*Stored rows*.

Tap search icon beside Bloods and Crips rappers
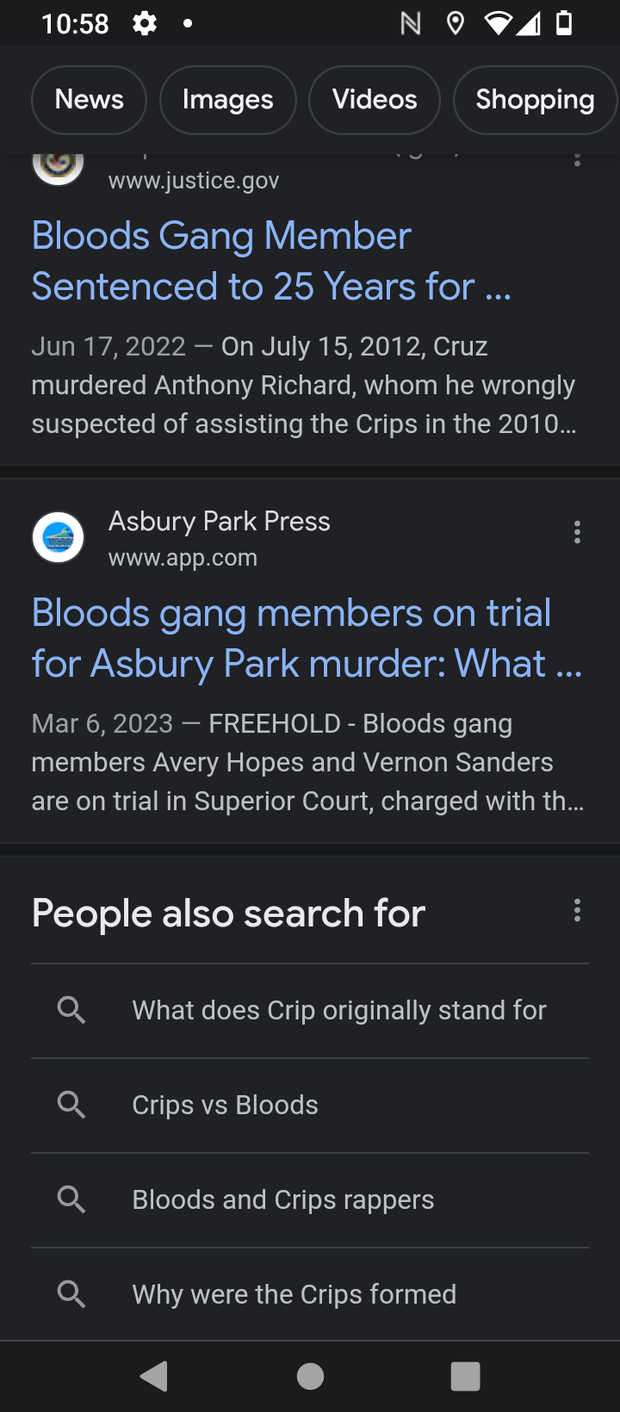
...
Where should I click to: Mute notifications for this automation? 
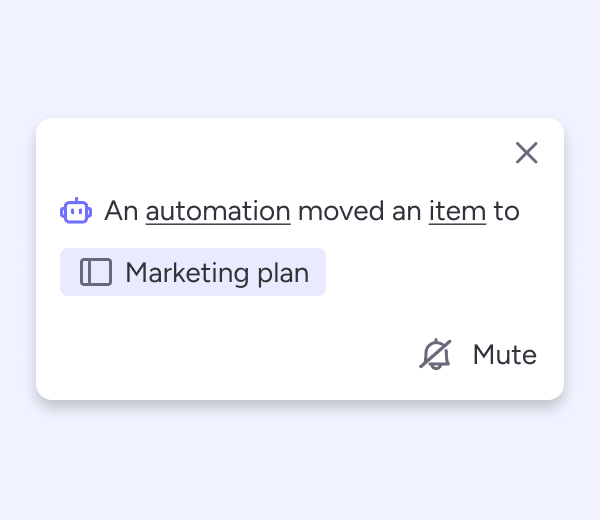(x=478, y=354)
==
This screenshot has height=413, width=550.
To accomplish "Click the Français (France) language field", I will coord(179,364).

*What you need to do*. Rescale the records from the line that contains "This screenshot has height=413, width=550." through the line that contains "I will coord(179,364).", both included, and give back only those lines in full, requests included. Multiply only the coordinates in the answers by 1.65 and round them to whole numbers, halves up.

*Result of the task*.
This screenshot has height=413, width=550.
To accomplish "Click the Français (France) language field", I will coord(295,601).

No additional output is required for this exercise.